**Excerpt**

<<<<

- Born: 9 February 1884 Yıldız Palace, Istanbul, Ottoman Empire
- Died: 25 October 1957 (aged 73) Erenköy, Kadıköy, Istanbul, Turkey
- Burial: Yahya Efendi Cemetery, Istanbul, Turkey
- Spouse: Arif Hikmet Pasha ​ ​(m. 1905; died 1944)​
- Dynasty: Ottoman
- Father: Abdul Hamid II
- Mother: Dilpesend Kadın
- Religion: Sunni Islam

= Naile Sultan (daughter of Abdul Hamid II) =

Ottoman princess, daughter of Abdul Hamid II (1884–1957)

Naile Sultan (نائله سلطان; 9 February 1884 – 25 October 1957) was an Ottoman princess, the daughter of Sultan Abdul Hamid II and Dilpesend Kadın.

==Early life==
Naile Sultan was born on 9 February 1884 in the Yıldız Palace. Her father was Sultan Abdul Hamid II, son of Abdulmejid I and Tirimüjgan Kadın. Her mother was Dilpesend Kadın, daughter of Kızılbeg Maksud Giray Bey and Esma Hanım. She was the sixth child, and fourth daughter of her father and the first child of her mother. She had a younger sister, Seniha Sultan, who died at five months. She was named after her paternal aunt, Naile Sultan, died in 1882.

Naile was a pianist, harpist, and violist. Her music teacher was Lombardi Bey. She displayed these skills during the visit of the German Emperor Wilhem II and his wife Empress Augusta Victoria to Istanbul in 1889, with her half-sister eight years older Naime Sultan. Upon returning to her country, the Empress relayed that they left Istanbul with good memories and that Naile's musical talent was remarkable for her age. The empress also sent her gifts of toys.

In 1901, Abdul Hamid betrothed her to Cemaleddin Bey, third son of Gazi Osman Pasha and Zatıgül Hanım, a lady formerly in the harem of Sultan Abdulaziz, whose elder sons, Nureddin Pasha and Kemaleddin Pasha had been married to Naile's elder half-sisters, princesses Zekiye Sultan and Naime Sultan, respectively. However, in 1904, following Kemaleddin Pasha's affair with her cousin, Princess Hatice Sultan, the daughter of Sultan Murad V, the engagement was broken off.

>>>>

**Records shown**
<<<<

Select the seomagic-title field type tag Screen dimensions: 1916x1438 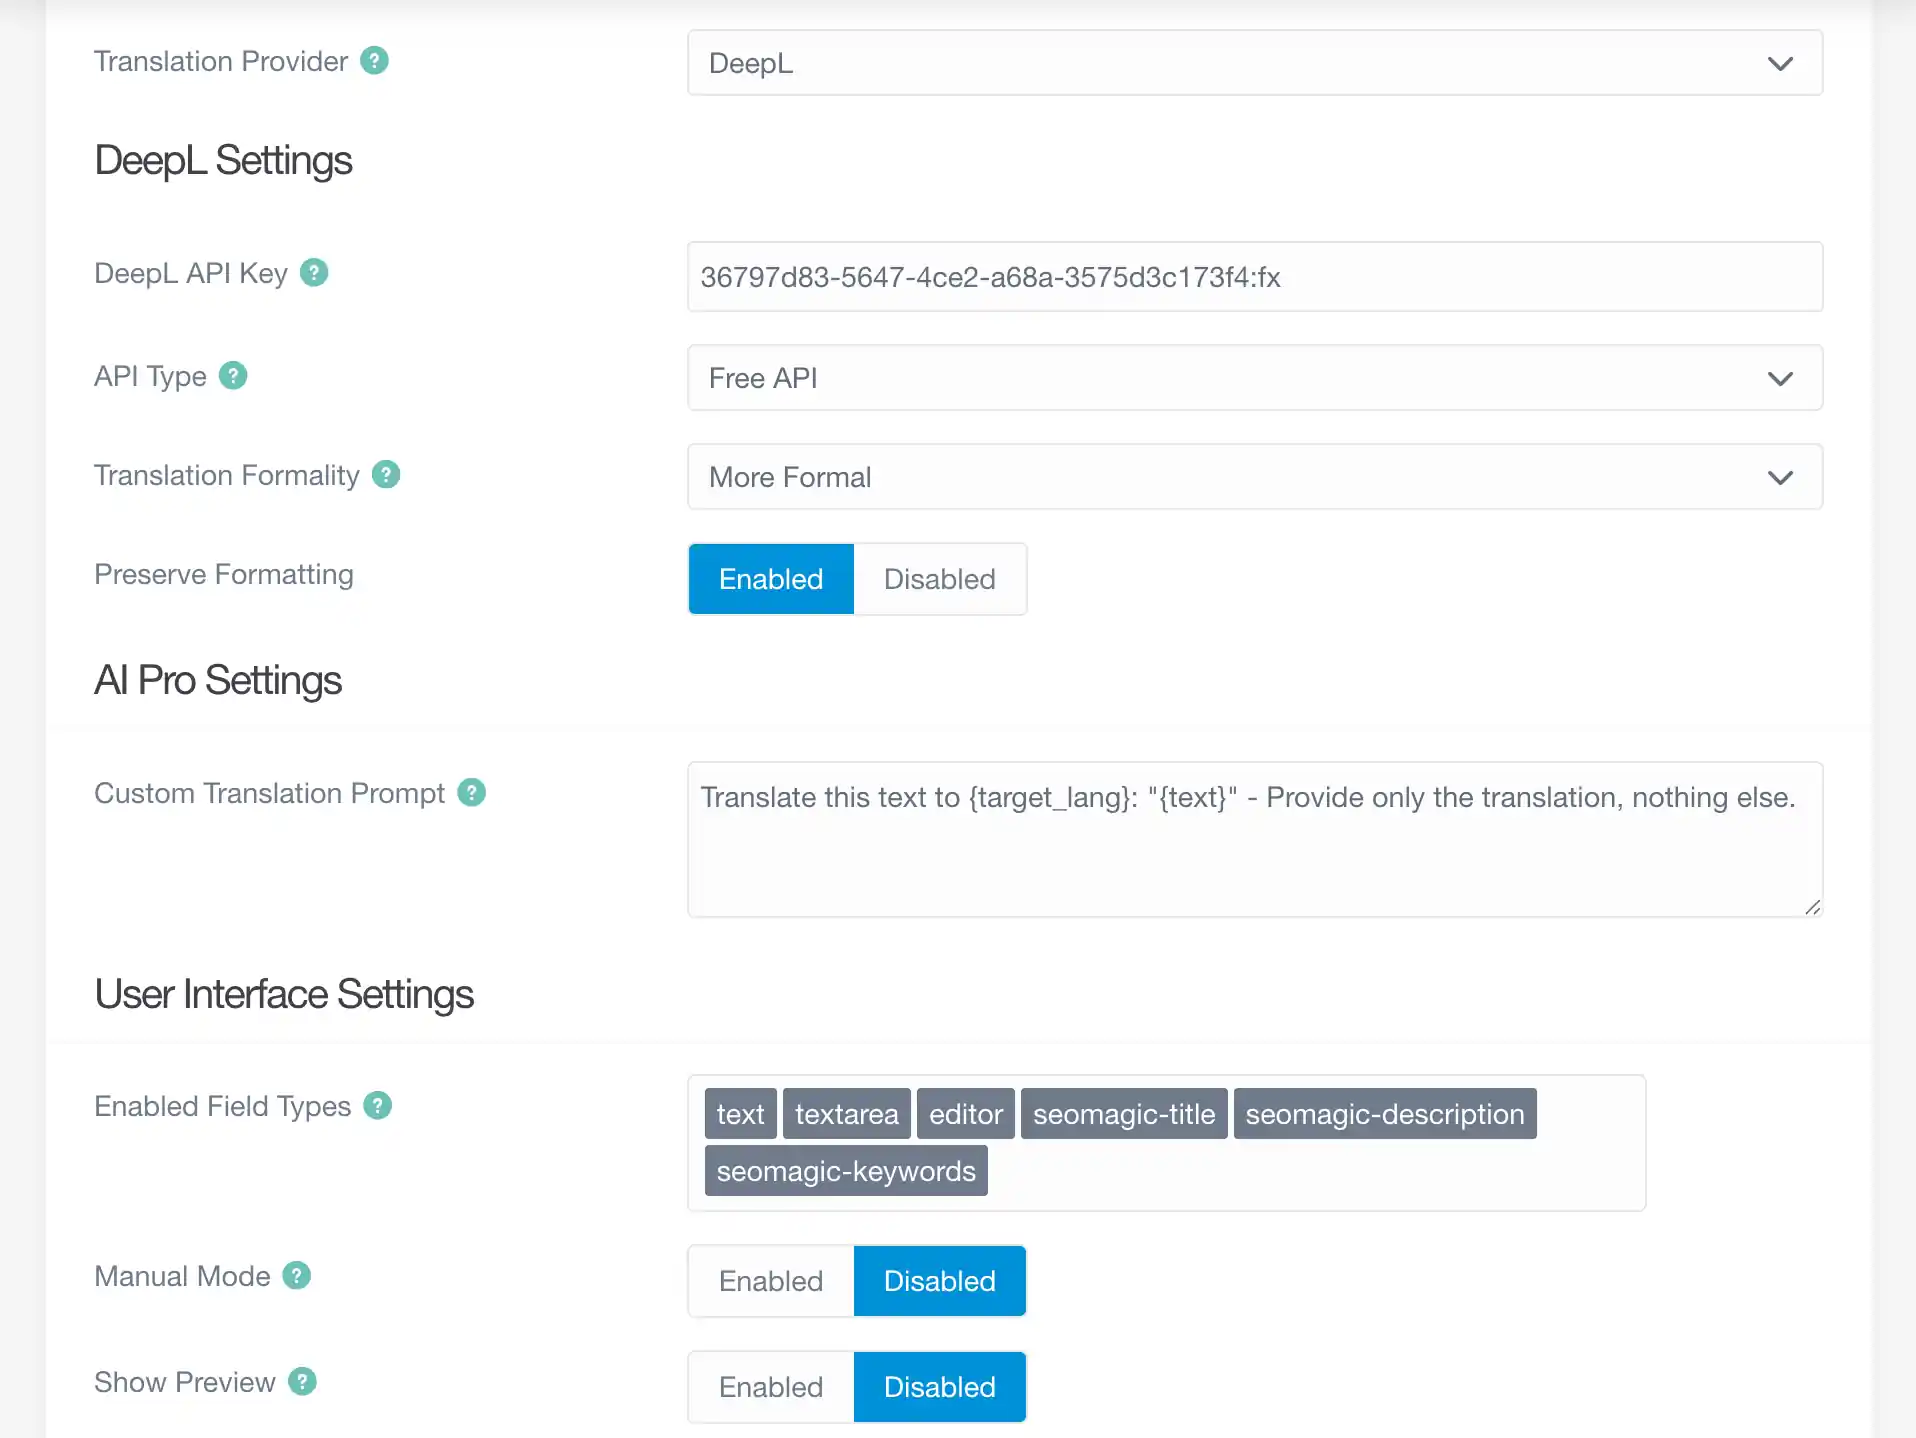pos(1123,1114)
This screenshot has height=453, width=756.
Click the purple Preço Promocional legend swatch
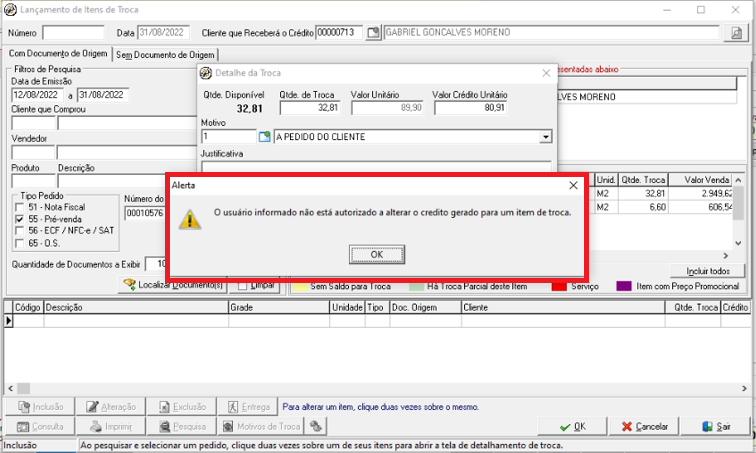pyautogui.click(x=624, y=286)
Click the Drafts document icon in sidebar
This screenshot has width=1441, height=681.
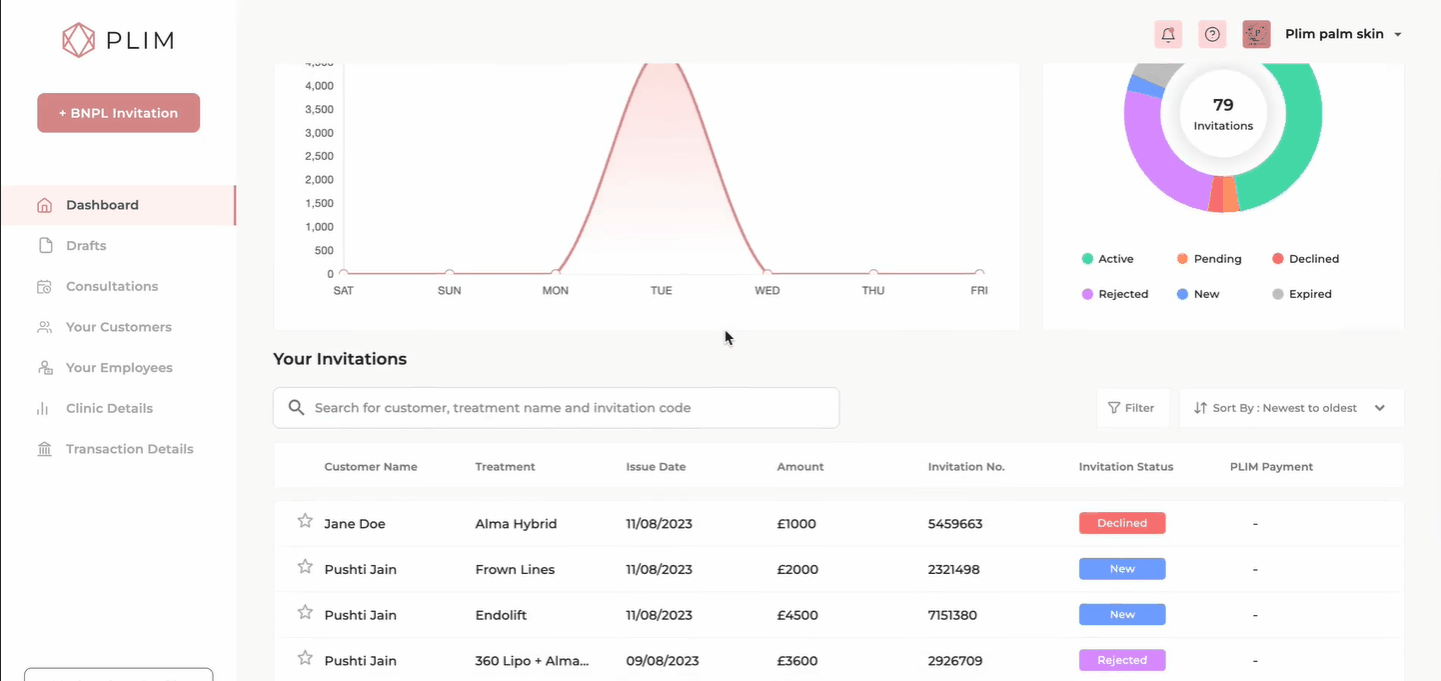coord(44,246)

>>>>

**Prompt 1**
Which musical instruments did Naile play, according to the Naile Sultan biography?
**Prompt 2**
Reproduce the Naile Sultan biography word for word, from "Ottoman princess, daughter" up to and including "died in 1882.".
**Prompt 3**
Carry on the Naile Sultan biography, starting right after its final sentence.
The items have no connection to the biography of Naile Sultan.

**Response 1**
Piano, harp, viola

**Response 2**
Ottoman princess, daughter of Abdul Hamid II (1884–1957)

Naile Sultan (نائله سلطان; 9 February 1884 – 25 October 1957) was an Ottoman princess, the daughter of Sultan Abdul Hamid II and Dilpesend Kadın.

==Early life==
Naile Sultan was born on 9 February 1884 in the Yıldız Palace. Her father was Sultan Abdul Hamid II, son of Abdulmejid I and Tirimüjgan Kadın. Her mother was Dilpesend Kadın, daughter of Kızılbeg Maksud Giray Bey and Esma Hanım. She was the sixth child, and fourth daughter of her father and the first child of her mother. She had a younger sister, Seniha Sultan, who died at five months. She was named after her paternal aunt, Naile Sultan, died in 1882.

**Response 3**
==Marriage==
In 1905, Abdul Hamid arranged Naile's marriage to Arif Hikmet Pasha, the son of grand vizier Abdurrahman Nurettin Pasha. The marriage took place on 27 February 1905 in the Kuruçeşme Palace. He became Damat. The couple were given the palace of Kuruçeşme as their residence. No children came of this marriage. Her husband was a very kind and noble person. He never worked with a sense of greed and interest, and the two lived a very happy life.

==Life in exile==
Upon the exile of the imperial family in March 1924, the couple settled in Beirut, Lebanon. Here, Naile Sultan lived in a truly oriental manner. Both she and her husband were wealthy, and had managed to lead the same kind of life they had in Istanbul. They lived a very comfortable life in their home, which was divided into a harem and a selamlik.

The Pasha would use his office as a selamlik, where he would welcomed his guests. On the other hand, Naile Sultan would not leave the harem, and would not receive any male visitors. The only man that ever entered the harem was the husband of her sister princess Refia Sultan.

==Later years and death==
Arif Hikmet Pasha died in 1944, and in 1952, Naile Sultan returned to Istanbul after the revocation of the law of exile for princesses. Here she settled in Erenköy, and died on 25 October 1957 at the age of seventy-three. She was buried in Yahya Efendi Cemetery, Istanbul.

==Honours==

- Order of the House of Osman
- Order of the Medjidie, Jeweled
- Order of Charity, 1st Class
- Hicaz Demiryolu Medal in Gold
- Iftikhar Sanayi Medal in Gold

==See also==
- List of Ottoman princesses

==Sources==
- Brookes, Douglas Scott (2010). "The Concubine, the Princess, and the Teacher: Voices from the Ottoman Harem"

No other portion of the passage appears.